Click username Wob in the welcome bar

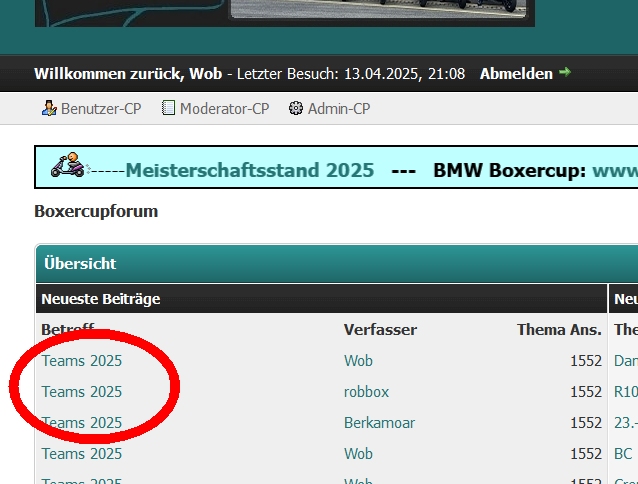coord(206,74)
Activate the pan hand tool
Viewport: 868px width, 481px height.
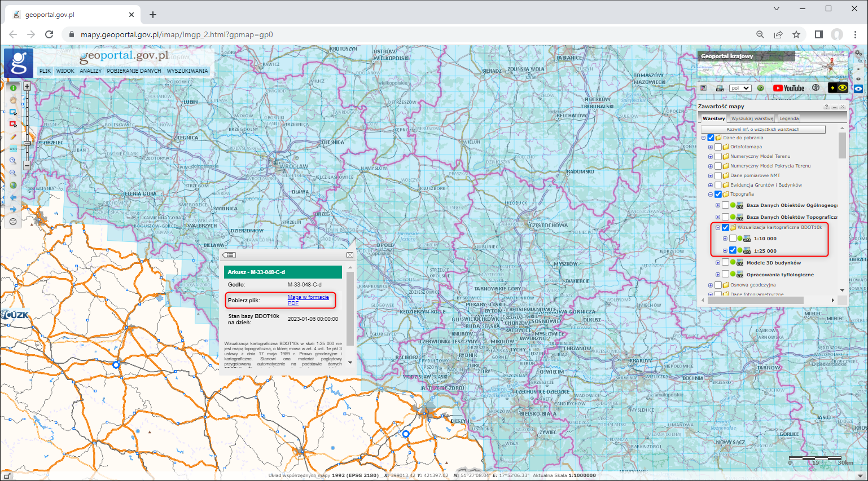tap(12, 100)
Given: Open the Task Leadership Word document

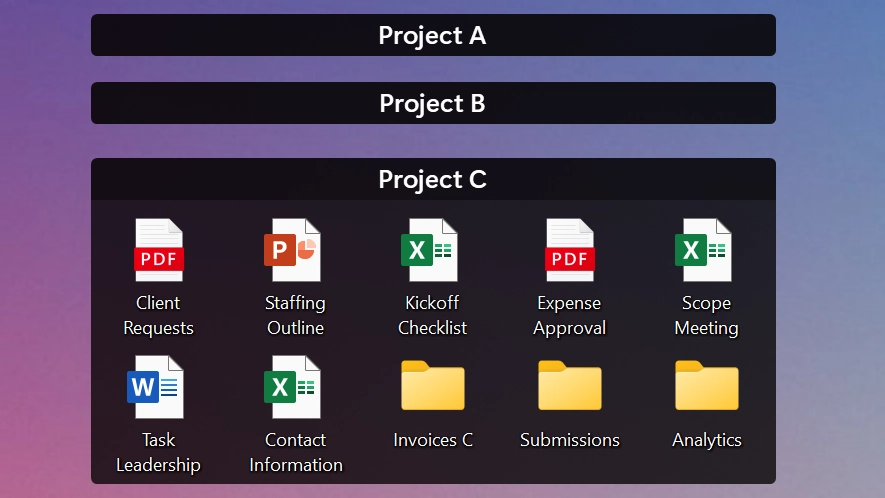Looking at the screenshot, I should (156, 387).
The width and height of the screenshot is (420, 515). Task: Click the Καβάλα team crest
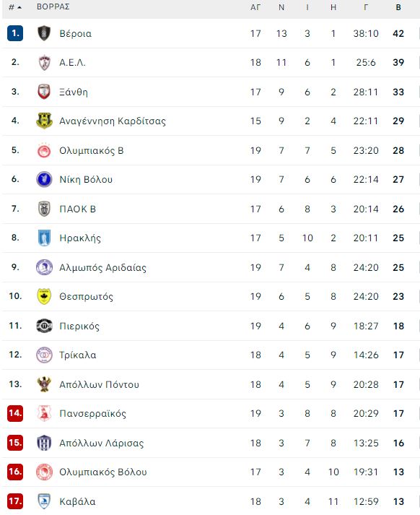44,501
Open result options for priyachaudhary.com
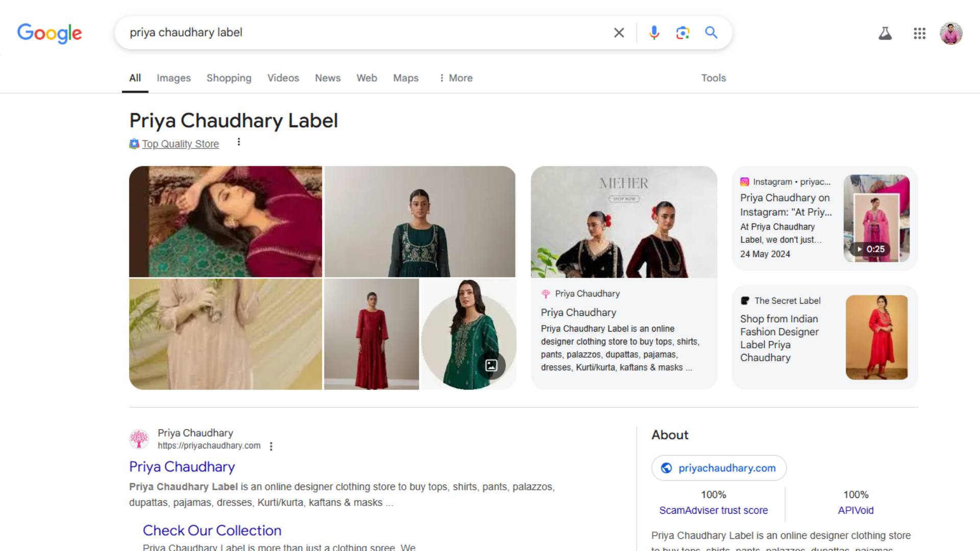 [271, 446]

========

**Exercise requirements:** In the records, the line containing "The width and" starts the span and the final line ends it. Output exactly that span, both ends included, with no pictures and nothing else.

**Exercise answer:**
The width and height of the screenshot is (420, 515). Task: Click the Καβάλα team crest
44,501
Open result options for priyachaudhary.com
 [271, 446]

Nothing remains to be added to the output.